Once upon a time, I had two fish: a pair of Bettas. Gandalf was a pale, blue-grey Betta who lived in a bowl in my office at work, and Saruman (it was the start of The Lord of the Rings movies. Hey, I didn't name them!), deep purple and crimson red, who had a magnificent, heated, ten-gallon tank all to himself on the bookcase at home. They were an impulse-purchase of a girlfriend and, along with the cat, rounded out our little menagerie.
As pets go, fish are low, low maintenance; and Bettas are tough as nails, but they don't last forever. By the time the LOTR trilogy had played out in theatres, both Gandalf and Saruman had gone to that big brandy snifter in the sky. For the fourth time in the fifteen years that I've owned it (rescued from my half-parents' Wunderkammer garage), my aquarium lay sterile and empty. Somewhere in the apartment is a box containing tiny, ceramic Greek ruins: Corinthian pillars and capitals.

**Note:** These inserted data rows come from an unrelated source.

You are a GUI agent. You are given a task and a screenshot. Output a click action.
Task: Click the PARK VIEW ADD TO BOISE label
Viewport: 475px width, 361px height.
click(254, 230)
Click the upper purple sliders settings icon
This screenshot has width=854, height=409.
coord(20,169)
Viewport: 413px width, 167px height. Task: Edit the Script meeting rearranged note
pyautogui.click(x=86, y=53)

When I described the sad sight of a barren, unused aquarium to a friend, lamenting the fact that I am, in fact, a dog person at heart, it was suggested that I use it instead to display books. Which are in no short supply around here.

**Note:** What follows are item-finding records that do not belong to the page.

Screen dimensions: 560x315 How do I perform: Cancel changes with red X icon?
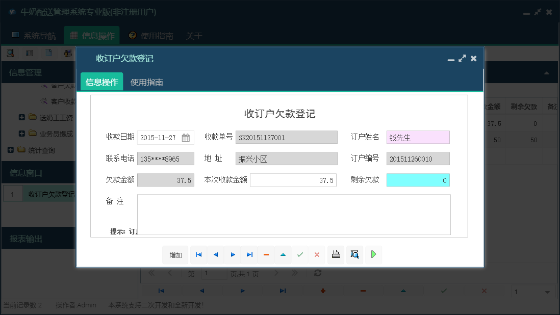point(317,254)
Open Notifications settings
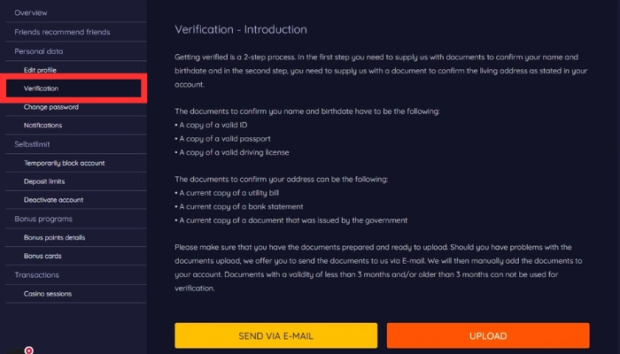Viewport: 620px width, 354px height. tap(43, 126)
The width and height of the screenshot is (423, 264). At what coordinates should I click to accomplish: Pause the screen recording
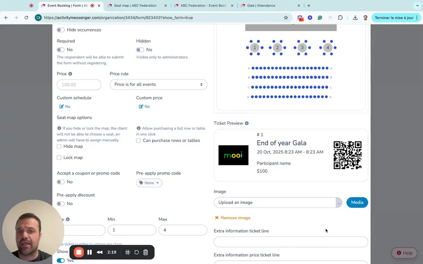89,252

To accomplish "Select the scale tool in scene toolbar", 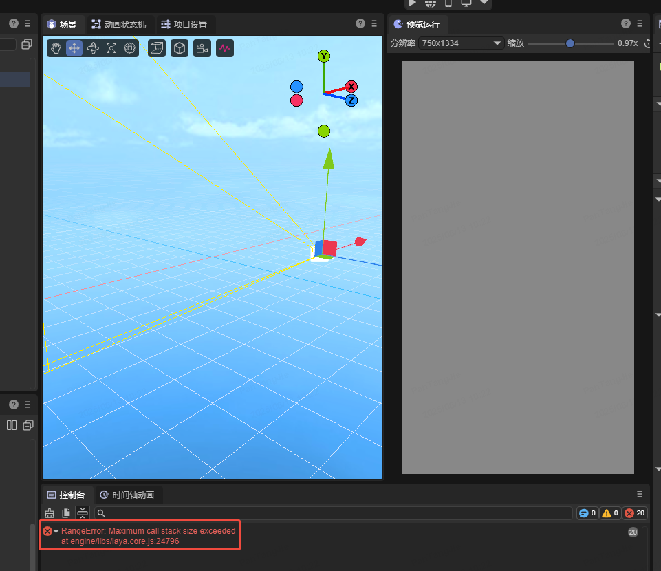I will pyautogui.click(x=111, y=48).
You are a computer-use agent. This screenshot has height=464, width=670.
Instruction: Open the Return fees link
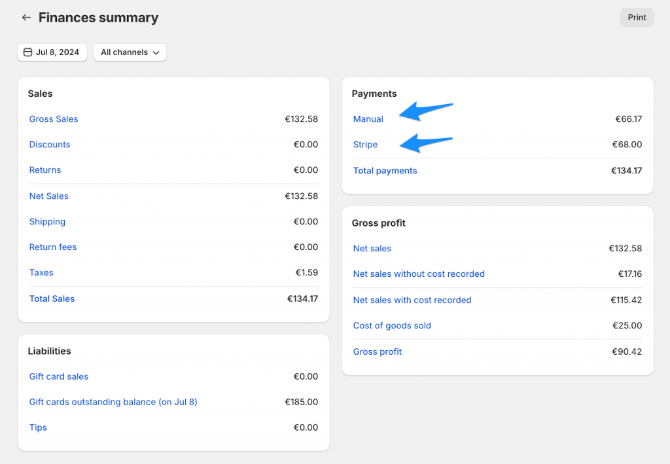click(x=53, y=247)
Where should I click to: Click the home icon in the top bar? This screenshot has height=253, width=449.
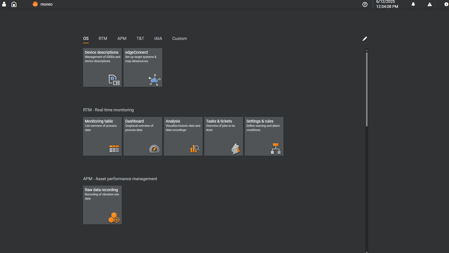tap(14, 4)
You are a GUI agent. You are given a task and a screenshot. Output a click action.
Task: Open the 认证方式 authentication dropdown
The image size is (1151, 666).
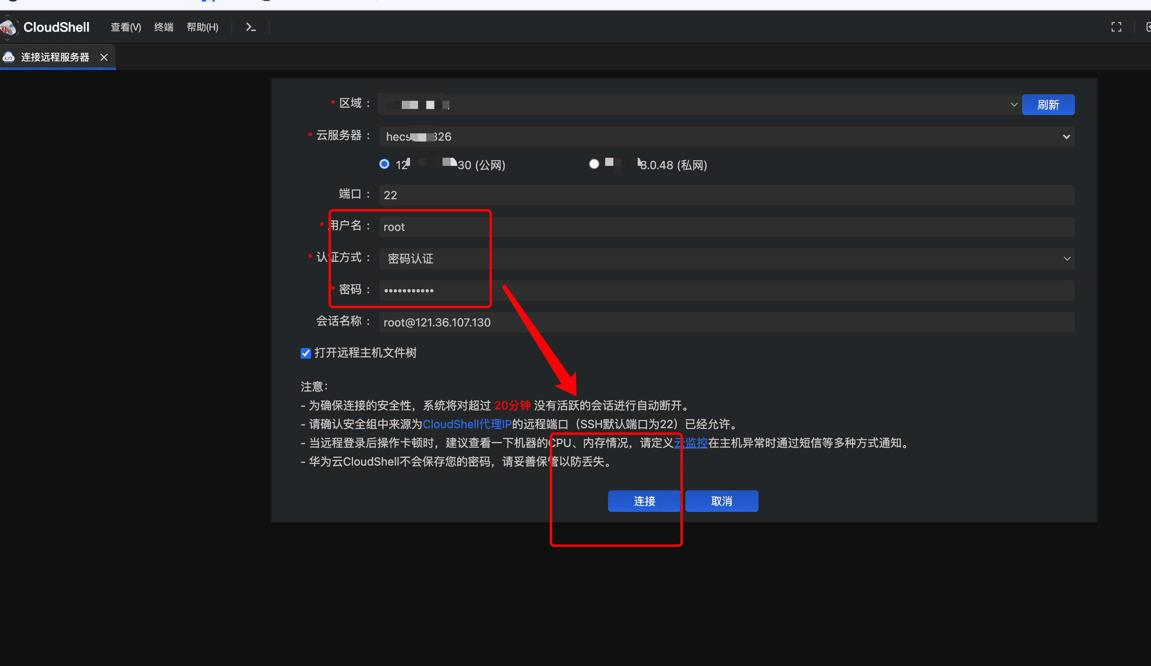(1067, 259)
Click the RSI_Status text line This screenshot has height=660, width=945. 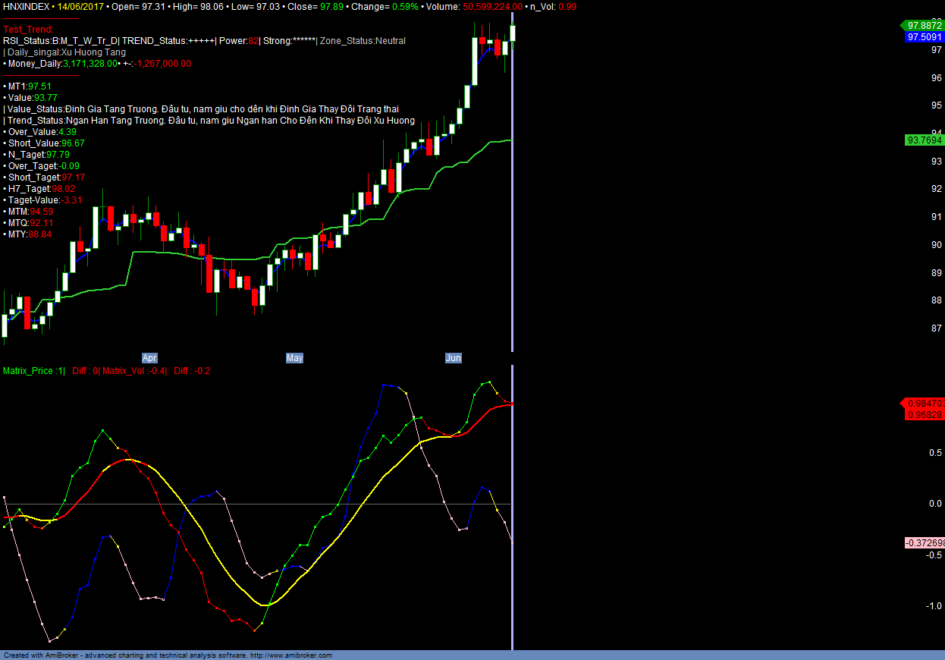pyautogui.click(x=61, y=41)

So I rounded up my scattered collection of hardcopy Henry Reed-related material, and created a sort of memorial, print terrarium:
I own barely enough books on Reed to fill even half the aquarium. There's a couple of (relatively) recent journals: Cartographic Perspectives (Fall 2001), which contains an excellent article by Professor Adele Haft on Reed's use of maps and atlases in his poem "A Map of Verona," and The London Magazine (April/May 2003), with a reflective article by Anthony Howell on Reed's posthumously-published and lesser-known poetry. The rest are Reed's scant published works, and a few tangential and reference items. In my mania, I actually bought a couple of tourist guidebooks that Reed may have used during his several trips to Italy, containing the maps of streets through which his "thoughts have hovered and paced."

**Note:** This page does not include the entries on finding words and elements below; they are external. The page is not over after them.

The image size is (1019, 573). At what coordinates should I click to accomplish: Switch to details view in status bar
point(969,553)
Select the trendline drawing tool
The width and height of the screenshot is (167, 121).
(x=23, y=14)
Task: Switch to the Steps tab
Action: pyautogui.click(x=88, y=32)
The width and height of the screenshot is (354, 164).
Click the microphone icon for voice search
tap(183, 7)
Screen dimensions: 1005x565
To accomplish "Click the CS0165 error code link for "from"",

What's significant is what's missing: two volumes of Reed's radio plays, The Streets of Pompeii and Other Plays for Radio (BBC, 1971), and Hilda Tablet and Others: Four Pieces for Radio (BBC, 1971). The university library here in town has copies, so they've been low on my list of books to fill out my collection. But now, taking a good look at my sad, half-empty aquarium, I think I'm ready to make room for them. Maybe I'll add a "wishlist" to the blog, or even incorporate as a nonprofit — the Friends of the Henry Reed Terrarium — and set up a PayPal account to accept donations.